Recorded data:
= = = =

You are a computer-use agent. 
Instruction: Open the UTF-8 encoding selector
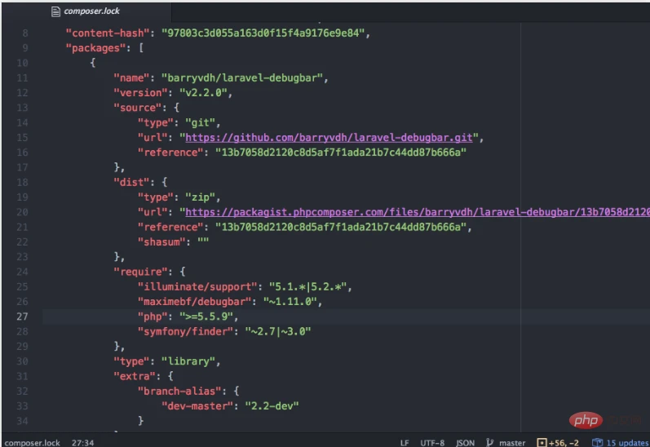click(x=432, y=442)
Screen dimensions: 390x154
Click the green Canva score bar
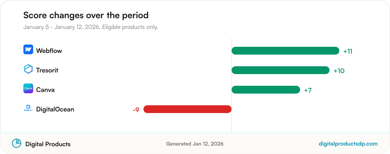pyautogui.click(x=266, y=90)
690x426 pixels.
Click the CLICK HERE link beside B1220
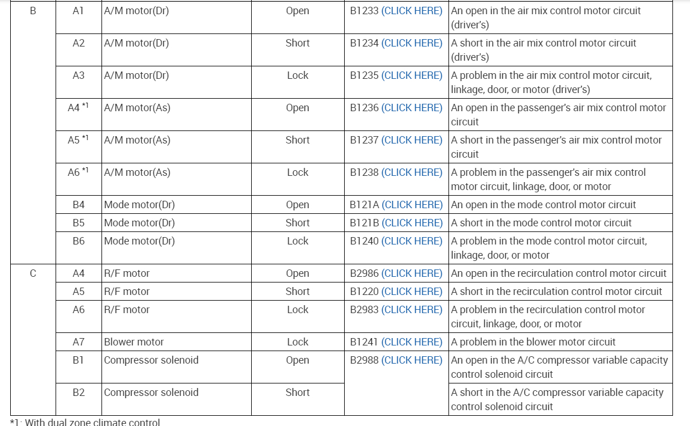(x=412, y=292)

= = = =

** What you will do **
Print once more, exactly, the lines from the one with "690x426 pixels." through the last line of the data, both ends included, without any pictures.

** Expected answer **
690x426 pixels.
Click the CLICK HERE link beside B1220
(x=412, y=292)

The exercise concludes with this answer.